Entre los otros que, vinieron fué uno San Urbano, papa; y ella le dijo que había pedido á nuestro Señor que la alargase la vida tres días para entregarle su hacienda, y rogarle que la repartiese á los pobres, y consagrase aquella su casa en iglesia. Pasados los tres días, estando la gloriosa virgen en oración, voló su bendita alma resplandeciente á su esposo, á los 22 de noviembre, en que la Iglesia católica celebra su fiesta; y fue el año de Cristo de 232, imperando Alejandro Severo.

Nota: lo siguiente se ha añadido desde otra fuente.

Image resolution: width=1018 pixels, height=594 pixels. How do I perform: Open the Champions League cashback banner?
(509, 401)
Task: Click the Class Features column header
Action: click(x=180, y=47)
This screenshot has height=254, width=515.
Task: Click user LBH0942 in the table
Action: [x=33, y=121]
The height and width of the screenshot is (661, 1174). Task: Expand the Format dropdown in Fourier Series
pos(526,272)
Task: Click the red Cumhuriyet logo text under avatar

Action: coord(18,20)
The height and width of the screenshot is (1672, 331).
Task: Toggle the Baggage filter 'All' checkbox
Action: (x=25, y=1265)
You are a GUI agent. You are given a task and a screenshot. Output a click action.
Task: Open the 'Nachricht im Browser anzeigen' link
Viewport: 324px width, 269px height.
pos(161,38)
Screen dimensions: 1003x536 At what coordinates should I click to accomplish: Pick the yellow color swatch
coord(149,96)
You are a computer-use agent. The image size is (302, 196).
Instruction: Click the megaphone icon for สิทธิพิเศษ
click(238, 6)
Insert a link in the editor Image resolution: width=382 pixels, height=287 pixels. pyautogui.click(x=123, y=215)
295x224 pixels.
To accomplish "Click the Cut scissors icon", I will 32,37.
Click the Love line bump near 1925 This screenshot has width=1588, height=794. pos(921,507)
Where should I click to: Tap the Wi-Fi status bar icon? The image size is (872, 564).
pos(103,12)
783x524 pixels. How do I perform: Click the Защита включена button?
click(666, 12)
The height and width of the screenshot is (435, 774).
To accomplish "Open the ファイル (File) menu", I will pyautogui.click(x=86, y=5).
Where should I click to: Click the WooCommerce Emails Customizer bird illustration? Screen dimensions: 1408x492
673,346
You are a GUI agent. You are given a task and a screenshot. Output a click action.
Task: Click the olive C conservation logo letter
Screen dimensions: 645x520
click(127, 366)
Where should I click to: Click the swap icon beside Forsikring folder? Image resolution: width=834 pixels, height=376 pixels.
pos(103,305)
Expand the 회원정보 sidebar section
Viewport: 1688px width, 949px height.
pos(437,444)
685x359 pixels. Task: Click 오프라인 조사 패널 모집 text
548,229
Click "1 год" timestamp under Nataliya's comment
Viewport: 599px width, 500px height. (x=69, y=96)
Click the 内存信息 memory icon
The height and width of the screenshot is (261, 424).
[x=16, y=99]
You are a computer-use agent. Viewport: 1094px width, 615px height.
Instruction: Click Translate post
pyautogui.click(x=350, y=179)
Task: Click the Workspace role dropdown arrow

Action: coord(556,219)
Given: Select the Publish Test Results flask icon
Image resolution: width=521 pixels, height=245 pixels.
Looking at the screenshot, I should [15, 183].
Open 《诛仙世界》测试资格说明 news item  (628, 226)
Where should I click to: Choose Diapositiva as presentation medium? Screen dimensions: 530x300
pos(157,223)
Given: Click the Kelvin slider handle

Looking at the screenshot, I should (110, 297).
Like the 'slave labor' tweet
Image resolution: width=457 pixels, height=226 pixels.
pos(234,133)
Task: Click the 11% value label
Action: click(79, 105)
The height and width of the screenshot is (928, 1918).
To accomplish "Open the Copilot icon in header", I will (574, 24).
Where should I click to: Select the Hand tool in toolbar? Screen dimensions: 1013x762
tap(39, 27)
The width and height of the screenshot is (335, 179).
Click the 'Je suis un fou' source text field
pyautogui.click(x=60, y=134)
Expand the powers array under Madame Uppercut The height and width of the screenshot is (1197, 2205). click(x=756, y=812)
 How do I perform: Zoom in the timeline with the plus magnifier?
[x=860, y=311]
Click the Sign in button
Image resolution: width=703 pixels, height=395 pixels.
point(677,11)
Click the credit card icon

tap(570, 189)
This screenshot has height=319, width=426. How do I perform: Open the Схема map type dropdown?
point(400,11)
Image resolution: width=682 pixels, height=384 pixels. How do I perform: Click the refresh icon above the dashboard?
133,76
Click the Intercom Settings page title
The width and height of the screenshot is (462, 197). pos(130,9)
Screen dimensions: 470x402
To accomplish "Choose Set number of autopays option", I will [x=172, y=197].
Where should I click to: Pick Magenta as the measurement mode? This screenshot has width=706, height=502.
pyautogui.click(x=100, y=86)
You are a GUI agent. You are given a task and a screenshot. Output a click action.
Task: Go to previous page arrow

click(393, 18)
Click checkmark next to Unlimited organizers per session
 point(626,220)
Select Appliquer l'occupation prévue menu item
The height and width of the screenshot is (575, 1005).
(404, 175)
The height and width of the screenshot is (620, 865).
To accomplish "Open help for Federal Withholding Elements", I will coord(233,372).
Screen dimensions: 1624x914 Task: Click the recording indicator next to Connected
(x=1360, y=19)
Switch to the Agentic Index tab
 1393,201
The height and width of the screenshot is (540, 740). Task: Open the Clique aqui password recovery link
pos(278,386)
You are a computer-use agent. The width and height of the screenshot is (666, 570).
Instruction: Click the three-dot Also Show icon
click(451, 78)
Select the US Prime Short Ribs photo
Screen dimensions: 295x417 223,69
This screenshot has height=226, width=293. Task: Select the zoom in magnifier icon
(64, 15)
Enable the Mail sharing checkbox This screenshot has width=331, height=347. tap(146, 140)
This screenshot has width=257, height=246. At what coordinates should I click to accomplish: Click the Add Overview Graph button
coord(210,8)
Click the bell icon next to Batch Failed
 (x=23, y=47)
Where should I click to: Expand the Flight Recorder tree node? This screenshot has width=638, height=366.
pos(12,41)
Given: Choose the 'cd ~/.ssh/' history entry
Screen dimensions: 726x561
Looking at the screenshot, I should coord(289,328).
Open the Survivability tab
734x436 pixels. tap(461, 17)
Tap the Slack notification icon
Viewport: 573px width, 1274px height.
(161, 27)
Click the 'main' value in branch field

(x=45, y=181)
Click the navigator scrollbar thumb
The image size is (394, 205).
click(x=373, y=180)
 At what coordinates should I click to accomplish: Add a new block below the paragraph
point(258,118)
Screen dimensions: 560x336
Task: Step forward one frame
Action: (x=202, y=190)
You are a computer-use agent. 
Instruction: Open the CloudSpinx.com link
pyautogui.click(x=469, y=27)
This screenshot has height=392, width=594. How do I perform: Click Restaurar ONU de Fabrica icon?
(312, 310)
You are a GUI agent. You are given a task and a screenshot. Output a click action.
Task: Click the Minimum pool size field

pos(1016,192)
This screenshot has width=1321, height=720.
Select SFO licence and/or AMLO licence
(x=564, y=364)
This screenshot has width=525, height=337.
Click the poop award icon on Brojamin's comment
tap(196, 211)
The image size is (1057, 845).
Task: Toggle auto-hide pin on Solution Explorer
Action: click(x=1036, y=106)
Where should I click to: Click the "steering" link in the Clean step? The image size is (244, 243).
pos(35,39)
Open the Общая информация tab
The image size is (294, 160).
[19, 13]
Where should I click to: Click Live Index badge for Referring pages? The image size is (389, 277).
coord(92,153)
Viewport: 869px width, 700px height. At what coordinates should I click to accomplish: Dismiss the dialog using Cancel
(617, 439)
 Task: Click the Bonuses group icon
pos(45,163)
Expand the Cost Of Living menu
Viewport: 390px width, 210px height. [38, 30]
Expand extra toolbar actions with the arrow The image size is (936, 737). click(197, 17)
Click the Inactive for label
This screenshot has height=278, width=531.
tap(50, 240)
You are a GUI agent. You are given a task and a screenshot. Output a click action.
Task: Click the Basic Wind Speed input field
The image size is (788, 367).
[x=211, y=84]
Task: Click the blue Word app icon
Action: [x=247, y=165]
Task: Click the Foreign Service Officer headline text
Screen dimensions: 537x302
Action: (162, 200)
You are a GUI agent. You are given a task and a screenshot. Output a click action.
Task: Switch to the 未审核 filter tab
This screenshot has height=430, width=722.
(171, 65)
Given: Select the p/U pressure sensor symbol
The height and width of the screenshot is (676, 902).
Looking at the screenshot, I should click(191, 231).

Sepultó su santo cuerpo el papa Urbano en el cementerio de Calixto, y consagró sus casas en iglesias: y después el papa Pascual (por una revelación que tuvo de la misma virgen) halló su cuerpo envuelto en telas de oro, bañadas de su misma sangre, y le tomó y trasladó con los cuerpos de Tiburcio y Valeriano, y del santo papa Urbano, á la misma iglesia, que está dentro de la ciudad de Roma, y hoy se llama Santa Cecilia, como lo escribe Anastasio, bibliotecario, en la Vida del papa Pascual, que está en la librería vaticana. Hizo esta traslación, dice Sigiberto, el año del Señor de 821: pero el año de 1599, cavando por orden del cardenal Sfrondato, titular de Santa Cecilia, y sobrino de Gregorio XIV, se halló debajo del altar mayor el cuerpo de esta preciosa virgen y mártir, dentro de una caja de ciprés, tan entera y lustrosa como si se acabara de hacer. Estaba el sagrado cuerpo envuelto con un velo de oro: y junto á él se hallaron los otros santos que arriba dijimos, cada uno de por sí, y viéronse los lienzos en que antes había sido envuelto el cuerpo de santa Cecilia, llenos de sangre; y hubo en Roma grande alegría: y la santidad del papa Clemente VIII (que entonces presidia en la silla apostólica) dijo misa de pontifical, y con gran solemnidad colocó de nuevo el cuerpo de Santa Cecilia y de los otros mártires en la misma iglesia.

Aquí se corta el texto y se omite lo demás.